"Who're you tricking?" I said. "That's no house. That's a garage."
He looked at the place, looked at me. "No, I'm not tricking you. We live there." (2.22-2.23)
We think it's deeply uncool when Crash tries to make Penn feel ashamed of his family's finances. But not to worry: Penn doesn't care what anyone thinks. He's cool like that.
John "Crash" Coogan
"So where's the rest?"
[…] "The rest of what?"
He pointed to the wagon. "There it is."
"I mean the rest." I looked under his bed. I nosed into the closet. "Dump trucks. Fire engines. Cars. Cranes. Steam shovels. Batman. Spider-Man." (5.23-5.27)
Penn has one toy. One. Single. Toy. Crash has approximately all the toys. Who do you think appreciates his stuff more?
John "Crash" Coogan
"So," I said, "are you poor?"
"No," said the father, "we're not poor at all. In fact, I would say in a lot of ways we're rich." (6.40-6.44)
Nice speech, Mr. Webb. What is his message about material things here? And in what ways is the Webb family rich?
I'd say one-quarter of it is checking out other kids' clothes, and three-quarters is showing off your own. Your new sneaks, your labels. Talking prices. (9.4)
It probably hasn't escaped your notice that Crash is shallow. But what's interesting about this passage is the way he describes the other kids. It sounds like they're pretty shallow, too.
The sea chest is a trunk filled with stuff he picked up from all over the world. [...]
He held up a key. "I put it in storage."
"Aren't you bringing it with you?" I asked him.
He took out our school pictures, the ones with big frames. "This is the important stuff." He put them on the dresser. (20.17-20.20)

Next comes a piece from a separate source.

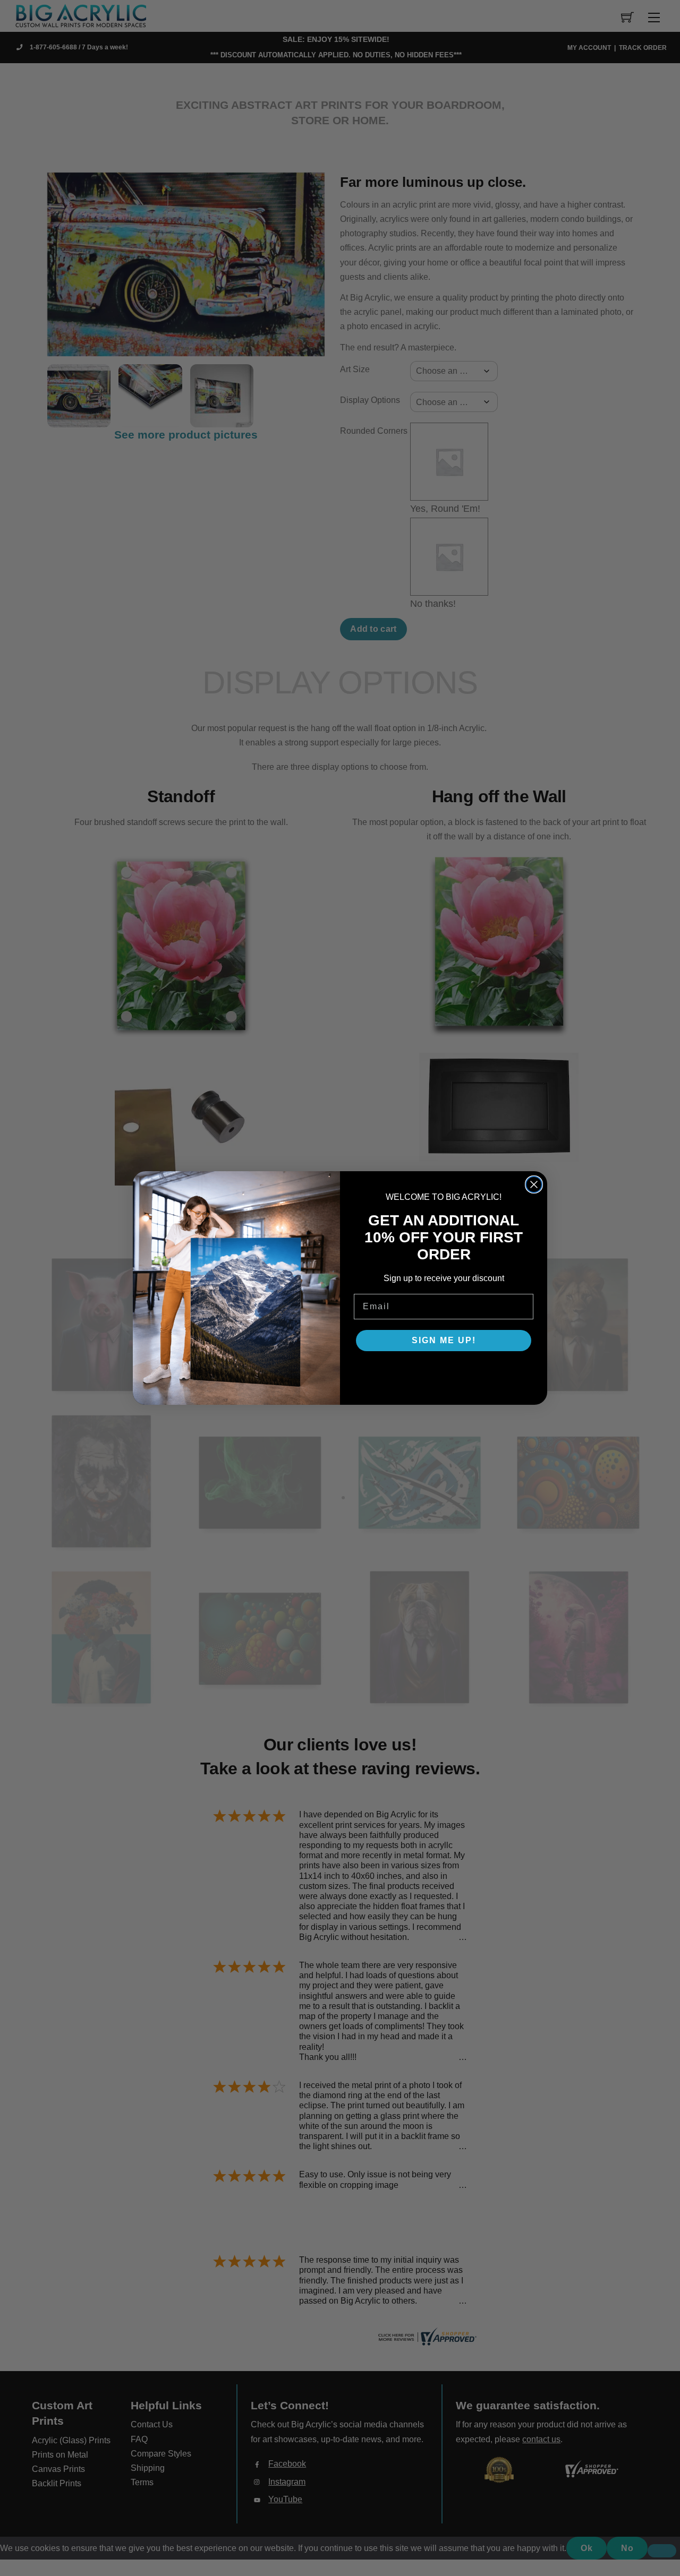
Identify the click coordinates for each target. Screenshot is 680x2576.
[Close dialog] (534, 1184)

Wow. Scooter has a literal treasure chest, and his favorite thing is Crash's school pictures? That's grandfatherly love for you.
I wore my new shirt for the first time. My mother had taken the price tag off, but I saw a shirt just like it at the mall. It's worth about ten pan pizzas. (22.12)
Crash tries to derive his self-worth from his expensive shirt, which is very misguided. Still, we love the idea of measuring your wealth in pizzas. Although, if you're into gourmet pizza, you may need to reverse that and measure the worth of your pizza in shirts.
I entertained myself by trying to picture what [Penn] might get for Christmas. Maybe a nice shirt form Second Time Around with only two holes in it. (32.17)
Okay, this is just rude. Secondhand clothes don't typically come with holes in them. In fact, they're usually in really good condition. Of course, Crash wouldn't know that since he refuses to even consider the idea of entering a thrift shop. Except that he does, accidentally, like two minutes after making this comment.
[…] For the first time in my life I had to be woken up on Christmas morning. (33.3-33.4)
Crash can't enjoy his presents because he's so upset about Scooter. There's a lesson here, even if Crash can't see it yet: happiness is about the people in your life, not the things that you have.
Mike got a Jetwater Uzi and a Walkman, which I didn't get. He got a TV, but my old one is bigger, 21 inches to 18 inches for him, plus he doesn't have Auto Sleep Off or Wake Up on his remote, like I do. He got three tapes to my two, but my two cost more than his three. (34.3)
Yikes. That's a lot of time spent comparing loot. How often do you think that Crash uses those fancy remote buttons, anyway? And can anyone really tell the difference between an 18-inch and a 21-inch TV? Maybe Crash shouldn't waste so much time making these meaningless distinctions.
I used my sneaker money to buy Mom a set of paints. She's going to start painting us all again. (49.7)
Well, well, well. Crash passes up an opportunity to get new kicks to support his mom's interest in art. You know, art, as in the stuff that artists make. Artists like Penn's parents, say.